Stop Wasting Your Time – Meetings Done Right 

 December 6, 2016


Sleeping, thinking about sleep, checking your fantasy football league’s waiver wire, texting, snickering at memes on Facebook. We’ve all done one or more of these things while in a work meeting.

A recent study by Atlassian found that the average American worker goes to 62 meetings per month. Even worse, ½ of these meetings are considered a waste of time by employees.

This results in an average of 31 hours per month, spent in unproductive meetings. In total, unnecessary and unproductive meetings cost U.S. businesses a total of $37 billion a year.

Protect your employees’ time and the business’ efficiency by eliminating unnecessary and unproductive meetings.

Here are five different ways that you can improve your meetings and improve your company’s performance, overall.


1. Practice Time Management

Do your best to ensure that your meetings are both starting and ending on time. According to, 95 percent of meetings do not start on time.


When you begin on time, you demonstrate to your coworkers or employees that their time is valuable too. If you consistently start and end your meetings on time, you will gain a reputation as someone who runs prompt meetings.

As Forbes says, this reputation will increase the likelihood that people will be motivated to attend your meetings. A definite ending time also pushes people to be more productive as they are faced with the timer running out.

Additionally, do not schedule any meetings to go over an hour. In general, 60 minutes is the longest amount of time that workers can maintain engagement.


2. Define Your Objective

One of the keys to making your meeting productive is defining that meeting’s objective.

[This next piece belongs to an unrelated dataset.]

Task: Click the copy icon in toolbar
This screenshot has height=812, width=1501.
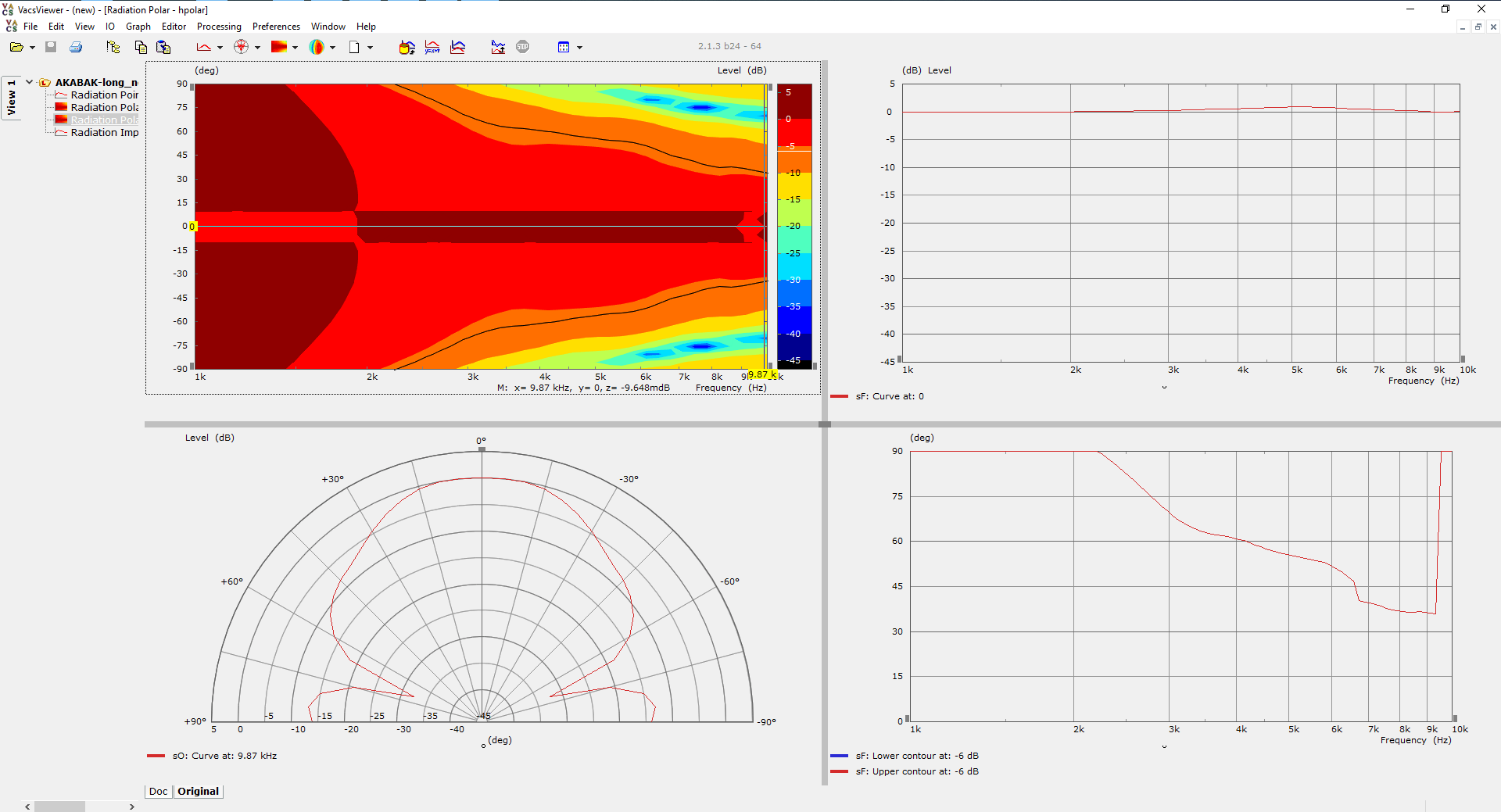Action: tap(141, 47)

Every meeting needs to have a specific purpose. Focus on goals where your team’s input can have a direct impact on the outcome.


Some questions to ask yourself when defining your objective are:

— What is the most important thing I want to accomplish?

— What am I most concerned about?

— Am I looking to arrive at a decision by a particular time?

— What information do I (my team) need, to make a decision?

Having a defined objective allows you and other participants to maximize the productivity of that meeting. A specific purpose also leads directly to the next step…


3. Make an Agenda

You should create a clear and concise agenda before every meeting. This agenda needs to lay out everything that you plan on covering during the meeting. Make a list of items you want to be accomplished in regards to your (previously defined) objective.


For best results, make sure that every item on your agenda is actionable, and designed with your purpose in mind. Also, be sure to include any necessary background information with your agenda so that everyone in the meeting has the same information.

Finally, your agenda should be sent to every attendee at least 24 hours in advance. Every person should go into the meeting knowing what the schedule is and what they can hope to achieve.


4. Double Check Who is Invited

Make sure that you are only inviting employees whose presence is necessary. If an individual does not have any influence on the decision at hand, they do not need to be invited.

Show your employees and coworkers that you respect their time, and be selective with who you invite to your meetings. Remember, the point of a meeting is to make decisions and complete work.

Unless sensitive material is involved, there are more efficient ways to share information than a face to face meeting.


5. Follow Up

The final key to any meeting is following up promptly. During the meeting, you should be taking detailed notes over the proceedings. Use your notes to recap key decisions made or any insights that you gained during the meeting.


In addition to these outcomes, you should have an idea of what your next steps will be. Your follow-up should include who is responsible for these next steps.

Make sure that when you are assigning tasks, you are assigning them to individuals (not teams or functions), and have realistic deadlines for each step.


The Wrap

When looking to improve your meeting process, here are the numbers you need to remember: 96, 91, and 73. According to Atlassian: 96 percent of employees have missed meetings, 91 percent have daydreamed during meetings, and 73 percent did other work in meetings.

None of this is to suggest that meetings are completely unnecessary, or that they offer no benefits, but most businesses could stand to improve the quality of their meetings.

Use these five tips to better engage employees, and increase the overall productivity of your meetings. Make sure that every time you prepare your meet; it’s well-done.